Personal information
- Date of birth: 24 May 1994 (age 31)
- Place of birth: Latina, Italy
- Height: 1.75 m (5 ft 9 in)
- Position: Forward

Team information
- Current team: Bra

Youth career
- 0000–2013: Frosinone

Senior career*
- Years: Team / Apps / (Gls)
- 2011–2013: Frosinone / 3 / (0)
- 2013–2015: Parma / 0 / (0)
- 2013–2014: → Frosinone (loan) / 0 / (0)
- 2014: → Barletta (loan) / 0 / (0)
- 2014–2015: → Melfi (loan) / 5 / (0)
- 2015–2016: Latina / 3 / (0)
- 2016–2017: Catanzaro / 13 / (1)
- 2018: Arezzo / 5 / (0)
- 2018–2019: Scandicci / 17 / (4)
- 2019: Aprilia / 8 / (0)
- 2020–: Bra / 1 / (0)

International career
- 2013: Italy U19 / 1 / (0)

= Leandro Campagna =

Italian footballer

Leandro Campagna (born 24 May 1994) is an Italian footballer who plays for A.C. Bra.

==Biography==
Born in Latina, Lazio region, Campagna started his career at Lazio club Frosinone. He was the member of under-16–17 mixed team in 2009–10 and 2010–11 season. He also played 9 times for the under-20 reserve in 2010–11. Campagna made his senior debut on the last round of 2010–11 Serie B, which the first team certainly relegated. With the return of Mirko Gori from Parma, they were the protagonist for the under-19 reserve to win the league dedicated to Lega Pro clubs. Campagna scored a goal as a substitute in the final. For the first team, Campagna played twice in 2011–12 Lega Pro Prima Divisione. In January 2013, Campagna was signed by Parma in temporary deal with option to sign half of the registration rights, re-joining former Frosinone team-mate Daniele Abbracciante. Frosinone also signed forward Gianluca Lapadula from Cesena and Parma that month as reinforcement. On 20 June 2013 Parma excised the option for €600,000 transfer fee in 5-year contract. On 30 June 2013 Parma sold half of the "card" of forward Daniel Ciofani to Frosinone for €600,000 as compensation . Campagna returned to Frosinone in temporary deal but failed to play any game. After Ciofani was signed outright, Campagna returned to Parma on 27 January 2014 but immediately departed for Barletta.

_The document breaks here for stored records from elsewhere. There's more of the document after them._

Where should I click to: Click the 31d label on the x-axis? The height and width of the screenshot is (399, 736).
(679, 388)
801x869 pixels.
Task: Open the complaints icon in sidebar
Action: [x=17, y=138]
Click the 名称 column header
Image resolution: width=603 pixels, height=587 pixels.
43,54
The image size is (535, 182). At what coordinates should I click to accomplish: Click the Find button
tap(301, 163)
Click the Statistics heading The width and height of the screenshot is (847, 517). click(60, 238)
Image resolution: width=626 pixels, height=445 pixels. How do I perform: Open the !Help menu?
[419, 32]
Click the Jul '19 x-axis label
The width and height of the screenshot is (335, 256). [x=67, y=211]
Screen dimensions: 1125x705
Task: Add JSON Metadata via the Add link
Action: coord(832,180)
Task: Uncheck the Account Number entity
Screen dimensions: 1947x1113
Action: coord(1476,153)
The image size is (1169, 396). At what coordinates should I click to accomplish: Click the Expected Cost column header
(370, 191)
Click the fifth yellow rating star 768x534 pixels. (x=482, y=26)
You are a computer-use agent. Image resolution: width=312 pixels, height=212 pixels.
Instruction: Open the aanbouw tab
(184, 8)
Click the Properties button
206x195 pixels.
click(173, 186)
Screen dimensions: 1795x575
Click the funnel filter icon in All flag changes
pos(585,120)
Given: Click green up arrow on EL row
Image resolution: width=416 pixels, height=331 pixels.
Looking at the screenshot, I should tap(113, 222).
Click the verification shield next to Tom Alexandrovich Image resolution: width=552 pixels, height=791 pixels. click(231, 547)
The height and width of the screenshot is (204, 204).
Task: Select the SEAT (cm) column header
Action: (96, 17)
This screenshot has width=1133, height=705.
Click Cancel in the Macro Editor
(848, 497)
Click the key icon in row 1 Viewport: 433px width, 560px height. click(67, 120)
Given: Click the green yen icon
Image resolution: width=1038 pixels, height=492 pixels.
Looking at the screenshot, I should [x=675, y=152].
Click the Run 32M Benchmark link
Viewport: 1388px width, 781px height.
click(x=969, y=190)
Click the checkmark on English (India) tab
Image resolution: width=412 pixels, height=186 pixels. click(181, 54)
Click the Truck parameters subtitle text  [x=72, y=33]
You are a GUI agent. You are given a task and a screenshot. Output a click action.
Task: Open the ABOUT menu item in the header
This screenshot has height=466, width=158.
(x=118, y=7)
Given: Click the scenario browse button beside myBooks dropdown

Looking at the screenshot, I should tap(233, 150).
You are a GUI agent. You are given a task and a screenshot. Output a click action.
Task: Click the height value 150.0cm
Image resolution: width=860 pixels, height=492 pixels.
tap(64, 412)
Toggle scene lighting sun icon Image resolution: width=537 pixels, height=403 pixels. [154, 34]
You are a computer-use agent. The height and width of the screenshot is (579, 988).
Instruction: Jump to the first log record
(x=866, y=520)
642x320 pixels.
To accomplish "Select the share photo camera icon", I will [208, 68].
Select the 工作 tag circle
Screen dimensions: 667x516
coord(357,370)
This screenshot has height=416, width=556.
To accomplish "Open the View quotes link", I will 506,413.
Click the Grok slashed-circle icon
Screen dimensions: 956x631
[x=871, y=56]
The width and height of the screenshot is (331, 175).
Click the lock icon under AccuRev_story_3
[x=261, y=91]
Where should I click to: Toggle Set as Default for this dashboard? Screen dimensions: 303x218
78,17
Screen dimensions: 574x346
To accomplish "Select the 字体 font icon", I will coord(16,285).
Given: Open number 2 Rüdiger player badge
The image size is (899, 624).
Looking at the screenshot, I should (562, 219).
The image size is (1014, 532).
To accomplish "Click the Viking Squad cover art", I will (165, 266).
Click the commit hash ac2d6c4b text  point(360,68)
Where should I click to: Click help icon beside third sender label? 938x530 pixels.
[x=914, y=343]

In summer 2014 he was signed by Melfi in temporary deal. On 2 February 2015 Campagna returned to Parma, with Alessandro Luparini moved from Parma to Melfi.
He remained unattached on July 1, 2015, as Parma was dissolved due to financial troubles. He was signed by Latina on November 6, 2015, signing a contract that will keep him in the club until June 2016.

On 3 January 2020, Campagna joined Serie D club A.C. Bra.